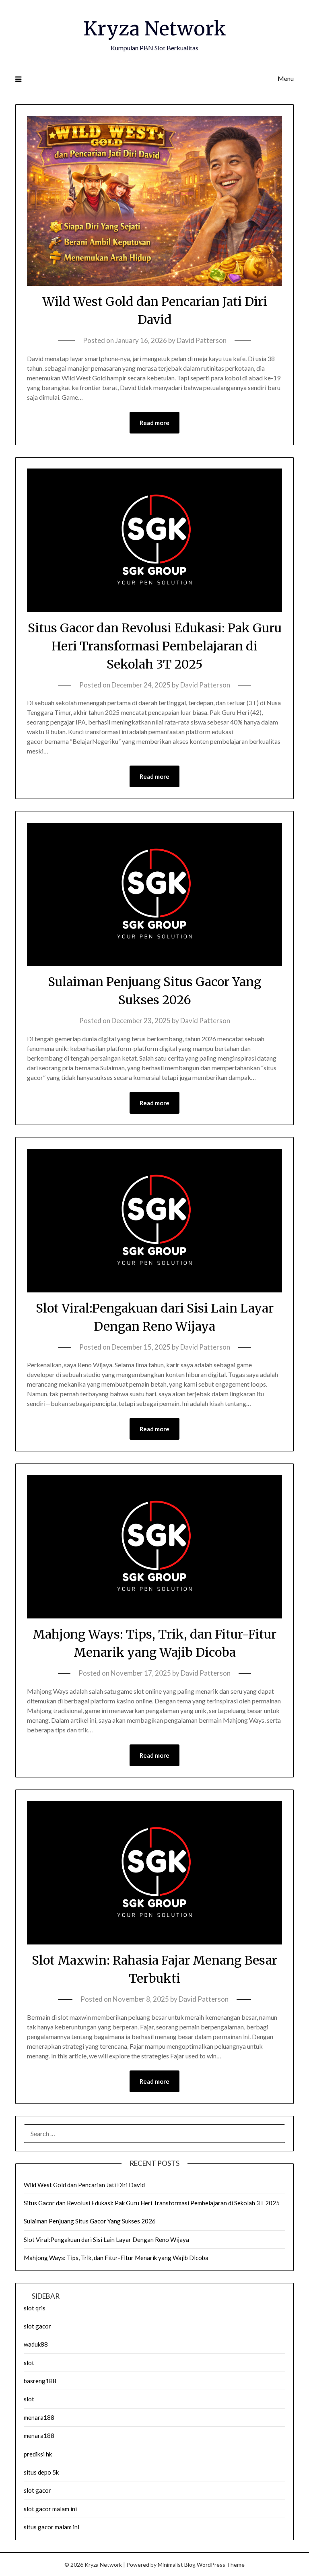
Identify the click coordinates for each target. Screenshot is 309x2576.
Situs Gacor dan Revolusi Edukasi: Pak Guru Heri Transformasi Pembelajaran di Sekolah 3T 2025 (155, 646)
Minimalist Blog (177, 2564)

- - -

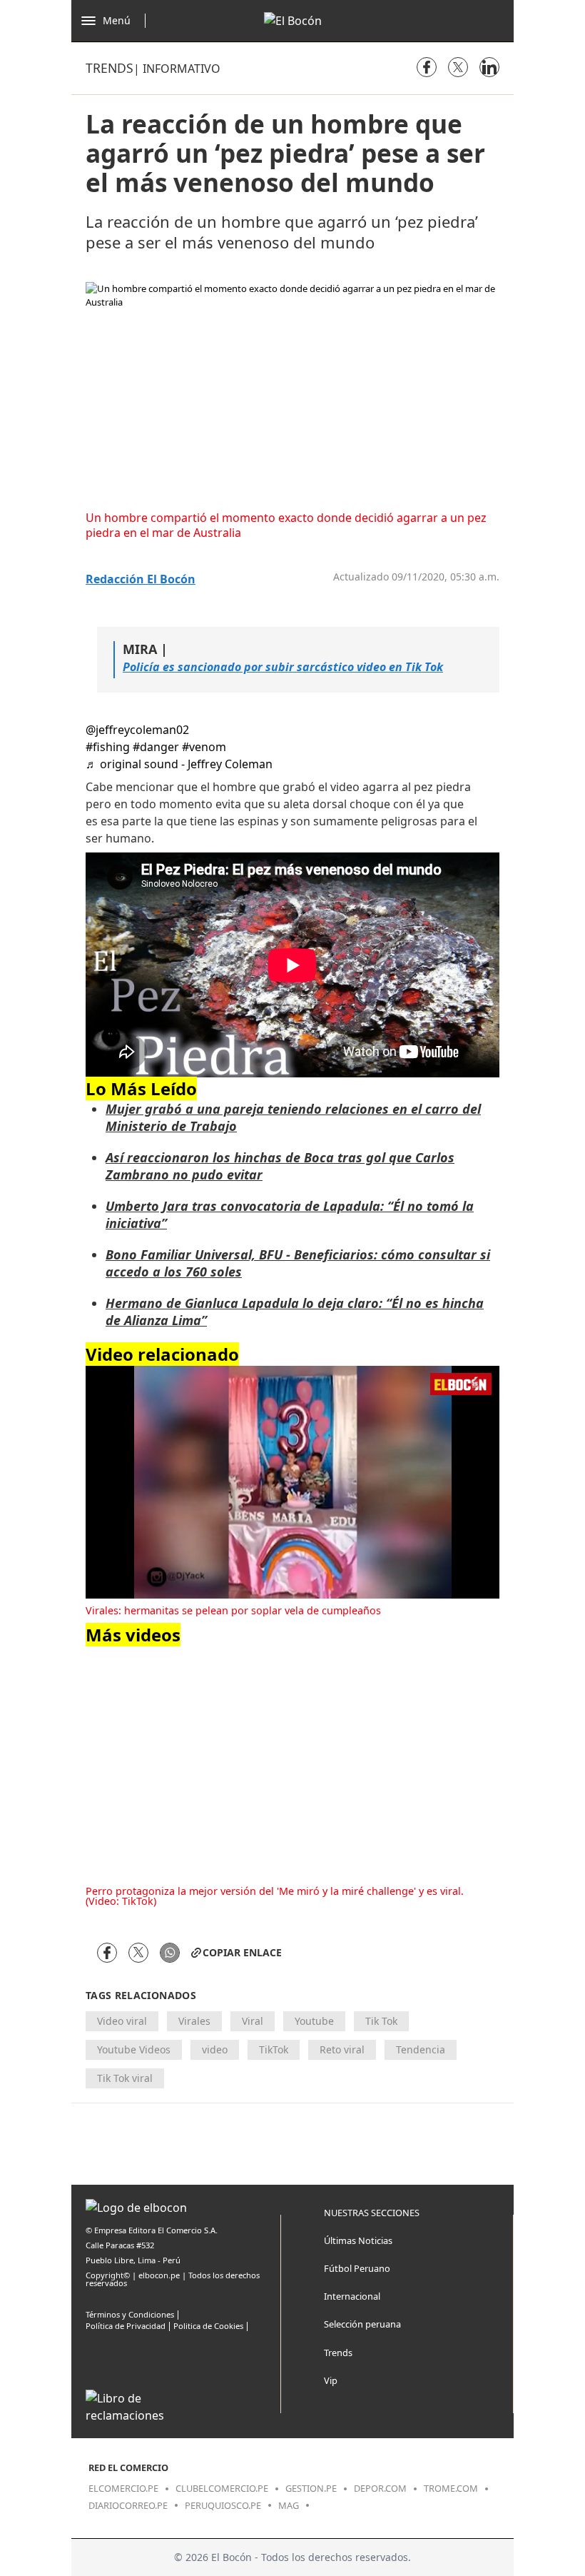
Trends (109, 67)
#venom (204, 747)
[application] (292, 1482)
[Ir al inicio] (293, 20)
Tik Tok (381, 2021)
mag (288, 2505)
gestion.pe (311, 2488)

- - -

* **Problem to solve**
Above are the entries. Copy exactly the part that opens with the line containing "Trends (109, 67)" and closes with the line containing "gestion.pe (311, 2488)", and no more.

* **Written reply**
Trends (109, 67)
#venom (204, 747)
[application] (292, 1482)
[Ir al inicio] (293, 20)
Tik Tok (381, 2021)
mag (288, 2505)
gestion.pe (311, 2488)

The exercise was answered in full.